The search and find feature in Windows didn’t exist at the time, but even later when I started using Windows 7, I found that searches were often hit or miss because I couldn’t remember the exact wording that I had used.


Finally, when I started writing the Foxes of Synn, I came up with the idea of creating cheat sheets for myself.


So, while all of detailed notes, world building, etc. are kept in my story Bible, I have a set of simpler documents that I use to keep a running tab on the drafting process.  I’ve put copies of them up in the Google drive folder for you to take a look at. They’re all in a subfolder marked cheat sheets.


The titles of the documents are pretty self-explanatory, but I’ll go over them anyway in case you don’t feel like poking around in my files.


Every file is prefaced with the title of my book, and then a descriptive label so that I always know which story the documents go with.


  • The Character List is just what it sounds like. A list of the characters who appear in the novel, roughly in the order that they appear. I tried to update this after every writing session, but sometimes I can go a day or two in between updates if I get in the zone. This will be updated with character descriptions or important details that get mentioned in the book as I go on.

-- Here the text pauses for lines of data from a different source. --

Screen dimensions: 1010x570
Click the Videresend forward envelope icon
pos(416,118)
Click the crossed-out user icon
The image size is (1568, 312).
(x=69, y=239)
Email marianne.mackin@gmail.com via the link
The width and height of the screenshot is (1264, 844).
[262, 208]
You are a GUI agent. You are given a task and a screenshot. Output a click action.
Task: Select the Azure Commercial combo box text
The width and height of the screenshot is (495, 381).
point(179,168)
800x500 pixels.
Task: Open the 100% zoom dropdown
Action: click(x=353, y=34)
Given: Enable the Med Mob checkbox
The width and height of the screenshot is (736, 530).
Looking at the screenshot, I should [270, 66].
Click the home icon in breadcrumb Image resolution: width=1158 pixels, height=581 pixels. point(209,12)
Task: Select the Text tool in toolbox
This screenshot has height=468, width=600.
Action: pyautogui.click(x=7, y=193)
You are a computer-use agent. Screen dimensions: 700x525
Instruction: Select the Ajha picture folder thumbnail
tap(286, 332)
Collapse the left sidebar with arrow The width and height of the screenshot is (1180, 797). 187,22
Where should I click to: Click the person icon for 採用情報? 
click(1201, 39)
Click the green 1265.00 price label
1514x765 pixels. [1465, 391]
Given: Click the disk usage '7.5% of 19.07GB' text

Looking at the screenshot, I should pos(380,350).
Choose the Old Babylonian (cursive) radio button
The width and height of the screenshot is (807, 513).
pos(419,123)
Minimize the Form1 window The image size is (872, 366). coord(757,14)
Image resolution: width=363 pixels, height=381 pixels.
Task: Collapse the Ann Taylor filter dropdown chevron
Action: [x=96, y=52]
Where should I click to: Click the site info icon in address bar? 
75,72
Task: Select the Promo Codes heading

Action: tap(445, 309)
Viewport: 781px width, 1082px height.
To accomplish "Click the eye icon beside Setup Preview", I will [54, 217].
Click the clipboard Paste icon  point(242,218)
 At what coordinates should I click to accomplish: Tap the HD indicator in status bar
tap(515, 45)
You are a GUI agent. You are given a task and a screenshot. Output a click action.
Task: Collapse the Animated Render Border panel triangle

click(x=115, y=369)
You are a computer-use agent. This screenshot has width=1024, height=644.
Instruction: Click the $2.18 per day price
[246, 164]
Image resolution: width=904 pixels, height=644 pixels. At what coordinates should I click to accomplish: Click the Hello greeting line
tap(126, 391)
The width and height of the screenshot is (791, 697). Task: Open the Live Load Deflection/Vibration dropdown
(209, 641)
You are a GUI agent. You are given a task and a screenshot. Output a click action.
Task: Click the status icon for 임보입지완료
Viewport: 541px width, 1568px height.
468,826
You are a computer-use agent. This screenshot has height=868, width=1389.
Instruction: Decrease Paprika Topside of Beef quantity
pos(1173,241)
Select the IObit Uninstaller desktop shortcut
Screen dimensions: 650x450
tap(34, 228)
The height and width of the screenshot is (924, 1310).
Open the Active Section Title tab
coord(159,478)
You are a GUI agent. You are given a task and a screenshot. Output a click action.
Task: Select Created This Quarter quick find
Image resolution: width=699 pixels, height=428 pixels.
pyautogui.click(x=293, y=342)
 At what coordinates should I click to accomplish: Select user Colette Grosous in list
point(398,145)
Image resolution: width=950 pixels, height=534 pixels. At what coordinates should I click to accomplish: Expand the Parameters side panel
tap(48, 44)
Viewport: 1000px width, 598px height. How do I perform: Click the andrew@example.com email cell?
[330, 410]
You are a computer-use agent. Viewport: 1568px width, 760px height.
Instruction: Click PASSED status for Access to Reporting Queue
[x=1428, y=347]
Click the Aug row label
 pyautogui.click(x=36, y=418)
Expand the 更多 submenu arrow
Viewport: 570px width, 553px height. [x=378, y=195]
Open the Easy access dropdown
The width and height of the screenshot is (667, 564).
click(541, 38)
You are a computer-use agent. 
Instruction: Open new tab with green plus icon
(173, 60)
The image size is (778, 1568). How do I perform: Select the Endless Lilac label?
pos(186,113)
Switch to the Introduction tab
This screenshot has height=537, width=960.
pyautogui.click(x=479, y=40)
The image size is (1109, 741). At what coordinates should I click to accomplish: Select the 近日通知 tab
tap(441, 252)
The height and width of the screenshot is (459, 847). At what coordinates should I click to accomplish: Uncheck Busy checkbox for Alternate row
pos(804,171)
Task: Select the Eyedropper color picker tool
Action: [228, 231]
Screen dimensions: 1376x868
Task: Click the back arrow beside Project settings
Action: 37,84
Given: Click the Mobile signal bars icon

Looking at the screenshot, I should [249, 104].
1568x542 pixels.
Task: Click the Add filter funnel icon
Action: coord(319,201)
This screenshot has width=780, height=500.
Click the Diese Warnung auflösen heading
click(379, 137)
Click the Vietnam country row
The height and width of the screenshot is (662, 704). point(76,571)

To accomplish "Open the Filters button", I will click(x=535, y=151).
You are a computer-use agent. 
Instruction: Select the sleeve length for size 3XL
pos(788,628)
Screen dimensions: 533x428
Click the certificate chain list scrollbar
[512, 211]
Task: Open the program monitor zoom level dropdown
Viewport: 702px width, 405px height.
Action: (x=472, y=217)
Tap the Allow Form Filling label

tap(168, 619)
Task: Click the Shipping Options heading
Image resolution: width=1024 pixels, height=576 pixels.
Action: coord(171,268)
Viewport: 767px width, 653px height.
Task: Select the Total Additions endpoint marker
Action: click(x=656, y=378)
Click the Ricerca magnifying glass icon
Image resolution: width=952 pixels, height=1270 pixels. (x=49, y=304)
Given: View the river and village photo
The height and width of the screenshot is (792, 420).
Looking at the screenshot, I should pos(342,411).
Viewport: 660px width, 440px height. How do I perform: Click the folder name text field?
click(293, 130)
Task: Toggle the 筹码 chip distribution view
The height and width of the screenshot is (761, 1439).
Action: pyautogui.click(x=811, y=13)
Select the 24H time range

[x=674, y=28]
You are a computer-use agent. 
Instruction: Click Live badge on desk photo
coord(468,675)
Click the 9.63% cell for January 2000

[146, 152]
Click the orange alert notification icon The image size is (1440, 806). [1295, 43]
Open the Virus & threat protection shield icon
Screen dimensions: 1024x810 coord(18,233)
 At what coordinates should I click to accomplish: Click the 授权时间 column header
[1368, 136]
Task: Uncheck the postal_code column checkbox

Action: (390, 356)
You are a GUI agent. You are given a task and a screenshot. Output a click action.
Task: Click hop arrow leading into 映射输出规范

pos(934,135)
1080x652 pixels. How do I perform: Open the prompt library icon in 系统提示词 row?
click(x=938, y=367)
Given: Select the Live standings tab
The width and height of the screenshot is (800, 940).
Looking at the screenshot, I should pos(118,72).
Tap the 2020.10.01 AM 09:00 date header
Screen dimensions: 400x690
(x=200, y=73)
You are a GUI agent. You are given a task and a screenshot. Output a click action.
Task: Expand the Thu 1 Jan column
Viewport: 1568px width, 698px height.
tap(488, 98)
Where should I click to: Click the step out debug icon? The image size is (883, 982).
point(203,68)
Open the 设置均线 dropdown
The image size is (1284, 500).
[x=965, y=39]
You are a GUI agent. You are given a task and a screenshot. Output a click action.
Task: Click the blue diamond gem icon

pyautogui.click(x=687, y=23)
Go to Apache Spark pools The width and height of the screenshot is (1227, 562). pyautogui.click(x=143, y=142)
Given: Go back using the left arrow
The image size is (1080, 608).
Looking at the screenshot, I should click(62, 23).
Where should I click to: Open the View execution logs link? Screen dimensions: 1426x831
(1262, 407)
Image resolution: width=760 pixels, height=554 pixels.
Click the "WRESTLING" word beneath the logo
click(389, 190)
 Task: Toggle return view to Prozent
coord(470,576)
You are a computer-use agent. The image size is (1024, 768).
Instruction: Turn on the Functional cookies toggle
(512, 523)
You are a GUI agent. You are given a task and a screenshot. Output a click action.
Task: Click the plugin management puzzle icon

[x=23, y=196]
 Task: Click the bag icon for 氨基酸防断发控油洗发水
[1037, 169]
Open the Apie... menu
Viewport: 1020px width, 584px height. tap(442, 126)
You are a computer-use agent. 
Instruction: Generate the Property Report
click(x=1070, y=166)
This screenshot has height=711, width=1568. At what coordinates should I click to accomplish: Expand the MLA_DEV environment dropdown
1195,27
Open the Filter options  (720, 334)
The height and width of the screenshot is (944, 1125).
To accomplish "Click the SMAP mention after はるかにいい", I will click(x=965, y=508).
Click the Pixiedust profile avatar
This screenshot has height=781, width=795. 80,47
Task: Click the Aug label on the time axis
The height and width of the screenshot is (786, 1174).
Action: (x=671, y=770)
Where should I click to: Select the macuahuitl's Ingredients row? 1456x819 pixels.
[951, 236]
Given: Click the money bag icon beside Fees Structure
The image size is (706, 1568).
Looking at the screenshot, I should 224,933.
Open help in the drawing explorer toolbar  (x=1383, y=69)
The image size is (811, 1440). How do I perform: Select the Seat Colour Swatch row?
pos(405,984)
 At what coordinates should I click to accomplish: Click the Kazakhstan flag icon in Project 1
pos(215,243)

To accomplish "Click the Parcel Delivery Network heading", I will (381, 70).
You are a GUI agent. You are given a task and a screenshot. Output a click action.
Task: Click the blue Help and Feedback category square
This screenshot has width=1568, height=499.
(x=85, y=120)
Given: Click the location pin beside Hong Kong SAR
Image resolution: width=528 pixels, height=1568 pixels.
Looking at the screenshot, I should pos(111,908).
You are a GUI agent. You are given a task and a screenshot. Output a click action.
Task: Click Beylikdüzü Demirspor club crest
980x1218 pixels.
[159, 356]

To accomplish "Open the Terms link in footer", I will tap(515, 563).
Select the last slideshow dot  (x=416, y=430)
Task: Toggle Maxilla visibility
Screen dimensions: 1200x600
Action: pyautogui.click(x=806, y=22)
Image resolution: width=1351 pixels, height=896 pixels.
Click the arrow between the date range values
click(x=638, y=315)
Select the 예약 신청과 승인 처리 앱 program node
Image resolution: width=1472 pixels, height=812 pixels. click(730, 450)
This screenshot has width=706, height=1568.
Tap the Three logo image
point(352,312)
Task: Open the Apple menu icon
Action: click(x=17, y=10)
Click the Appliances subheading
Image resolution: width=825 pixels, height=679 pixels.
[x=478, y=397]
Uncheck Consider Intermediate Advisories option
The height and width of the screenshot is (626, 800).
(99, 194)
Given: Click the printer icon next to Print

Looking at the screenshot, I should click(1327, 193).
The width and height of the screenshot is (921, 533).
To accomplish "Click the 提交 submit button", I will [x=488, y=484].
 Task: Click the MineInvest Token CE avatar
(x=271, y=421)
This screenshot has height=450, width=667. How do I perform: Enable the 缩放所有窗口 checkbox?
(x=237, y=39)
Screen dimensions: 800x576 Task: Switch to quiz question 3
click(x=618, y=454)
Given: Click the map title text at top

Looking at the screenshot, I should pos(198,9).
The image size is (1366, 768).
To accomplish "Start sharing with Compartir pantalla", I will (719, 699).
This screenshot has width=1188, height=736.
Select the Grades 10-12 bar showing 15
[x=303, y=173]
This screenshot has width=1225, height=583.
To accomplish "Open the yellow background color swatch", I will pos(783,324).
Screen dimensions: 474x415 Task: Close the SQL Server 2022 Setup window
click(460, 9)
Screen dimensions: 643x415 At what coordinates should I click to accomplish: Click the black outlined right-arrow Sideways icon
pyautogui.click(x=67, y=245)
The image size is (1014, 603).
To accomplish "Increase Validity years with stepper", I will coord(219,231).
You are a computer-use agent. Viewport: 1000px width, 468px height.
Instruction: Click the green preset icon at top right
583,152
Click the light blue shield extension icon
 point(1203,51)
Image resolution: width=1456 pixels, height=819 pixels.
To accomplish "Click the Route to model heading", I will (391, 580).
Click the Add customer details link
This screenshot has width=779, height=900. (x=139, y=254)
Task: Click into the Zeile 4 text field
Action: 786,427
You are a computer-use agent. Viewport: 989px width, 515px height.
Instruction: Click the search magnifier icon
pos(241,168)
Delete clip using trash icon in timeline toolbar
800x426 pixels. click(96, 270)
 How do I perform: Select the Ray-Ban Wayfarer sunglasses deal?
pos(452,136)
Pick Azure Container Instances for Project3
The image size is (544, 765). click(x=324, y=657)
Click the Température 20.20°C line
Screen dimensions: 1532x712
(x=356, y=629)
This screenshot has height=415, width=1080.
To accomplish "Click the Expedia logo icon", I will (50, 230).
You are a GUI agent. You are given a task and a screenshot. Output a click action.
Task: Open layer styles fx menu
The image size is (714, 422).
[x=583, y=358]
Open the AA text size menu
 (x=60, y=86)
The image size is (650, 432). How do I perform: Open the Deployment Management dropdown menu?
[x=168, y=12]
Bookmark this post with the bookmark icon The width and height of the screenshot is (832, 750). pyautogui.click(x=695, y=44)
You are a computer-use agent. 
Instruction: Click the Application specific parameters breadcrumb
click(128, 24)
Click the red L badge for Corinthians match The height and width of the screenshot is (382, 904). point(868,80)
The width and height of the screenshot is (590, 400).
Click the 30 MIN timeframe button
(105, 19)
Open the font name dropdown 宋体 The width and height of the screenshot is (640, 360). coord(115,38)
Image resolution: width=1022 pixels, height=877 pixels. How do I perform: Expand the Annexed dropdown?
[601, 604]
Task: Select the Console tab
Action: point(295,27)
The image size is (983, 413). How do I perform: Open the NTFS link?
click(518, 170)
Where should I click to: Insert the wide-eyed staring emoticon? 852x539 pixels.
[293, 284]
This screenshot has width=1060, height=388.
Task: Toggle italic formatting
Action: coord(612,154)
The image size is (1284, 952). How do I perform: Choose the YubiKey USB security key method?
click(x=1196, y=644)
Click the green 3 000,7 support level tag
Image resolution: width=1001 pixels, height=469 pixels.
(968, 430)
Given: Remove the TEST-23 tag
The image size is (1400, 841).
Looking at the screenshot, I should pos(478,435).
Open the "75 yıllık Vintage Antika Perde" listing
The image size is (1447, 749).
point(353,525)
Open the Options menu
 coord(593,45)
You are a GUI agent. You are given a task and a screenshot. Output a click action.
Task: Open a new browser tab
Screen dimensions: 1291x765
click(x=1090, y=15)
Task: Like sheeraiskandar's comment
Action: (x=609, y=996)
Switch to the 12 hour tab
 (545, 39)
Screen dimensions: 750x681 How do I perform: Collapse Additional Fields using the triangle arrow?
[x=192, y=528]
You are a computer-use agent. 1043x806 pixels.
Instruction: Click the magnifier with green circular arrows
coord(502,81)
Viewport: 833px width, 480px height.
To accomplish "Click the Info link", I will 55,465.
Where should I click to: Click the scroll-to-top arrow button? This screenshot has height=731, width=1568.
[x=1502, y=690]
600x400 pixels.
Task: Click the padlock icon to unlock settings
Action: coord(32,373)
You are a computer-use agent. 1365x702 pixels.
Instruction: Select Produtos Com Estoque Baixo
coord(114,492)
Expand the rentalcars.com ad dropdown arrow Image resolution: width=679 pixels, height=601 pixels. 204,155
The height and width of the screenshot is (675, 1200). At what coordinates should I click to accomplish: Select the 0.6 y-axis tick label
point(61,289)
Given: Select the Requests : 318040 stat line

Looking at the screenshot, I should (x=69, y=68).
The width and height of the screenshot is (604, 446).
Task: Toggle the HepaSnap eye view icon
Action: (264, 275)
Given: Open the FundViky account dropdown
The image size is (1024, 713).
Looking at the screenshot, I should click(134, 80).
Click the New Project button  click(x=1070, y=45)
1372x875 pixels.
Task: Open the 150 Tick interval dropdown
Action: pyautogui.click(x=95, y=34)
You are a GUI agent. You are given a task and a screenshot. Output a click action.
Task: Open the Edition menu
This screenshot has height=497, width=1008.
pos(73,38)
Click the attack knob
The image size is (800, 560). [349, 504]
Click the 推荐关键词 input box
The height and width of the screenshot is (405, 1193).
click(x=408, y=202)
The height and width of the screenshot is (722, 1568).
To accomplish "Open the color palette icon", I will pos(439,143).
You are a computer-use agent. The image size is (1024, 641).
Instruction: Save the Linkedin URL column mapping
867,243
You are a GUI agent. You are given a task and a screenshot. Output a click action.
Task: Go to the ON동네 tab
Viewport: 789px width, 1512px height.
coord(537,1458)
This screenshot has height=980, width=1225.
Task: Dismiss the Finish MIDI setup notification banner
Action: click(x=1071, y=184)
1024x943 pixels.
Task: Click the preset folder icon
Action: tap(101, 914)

  • Terms and Special Grammar are for made up fantasy words as well as any idiosyncratic sayings or colloquialisms that my characters use. This is for my own reference as well as for any beta readers or editors that I have in the future, so that we all know how things are supposed to be spelled and whether or not certain things are intentional. It’s a lot easier to make this up as you go than it is if you’ve sent a story off to be read and you have to keep explaining how you want your special grammar to work or what the colloquialisms in your story are.


  • Worldbuilding Concepts is for me to keep track of which concepts have been touched upon in the story and also to note down any changes in the world building from what my initial notes dictate to what the story ends up needing later on. When you’re in the first draft stage, your world building can change a lot, but you want to be careful that you keep track of these changes so that things stay consistent throughout the series.)


  • Questions and Ideas again is just what it sounds like. Sometimes as I’m writing, a question will come up, or I’ll get an idea that seems better than what I was originally going to do. I make note of it in his files so that I can look at it later and make decisions. That way I don’t get derailed every time an idea comes along. It’s in the folder where to look at it when I have time, and in the meanwhile, I can keep writing.

Every project ends up with a slightly different set of cheat sheets, and if you use this idea you’ll want to keep an eye on which ones you’re using most or if you might need a different set-up.

You can follow along with Let’s Write A Novel by subscribing to the blog or joining the Facebook Group.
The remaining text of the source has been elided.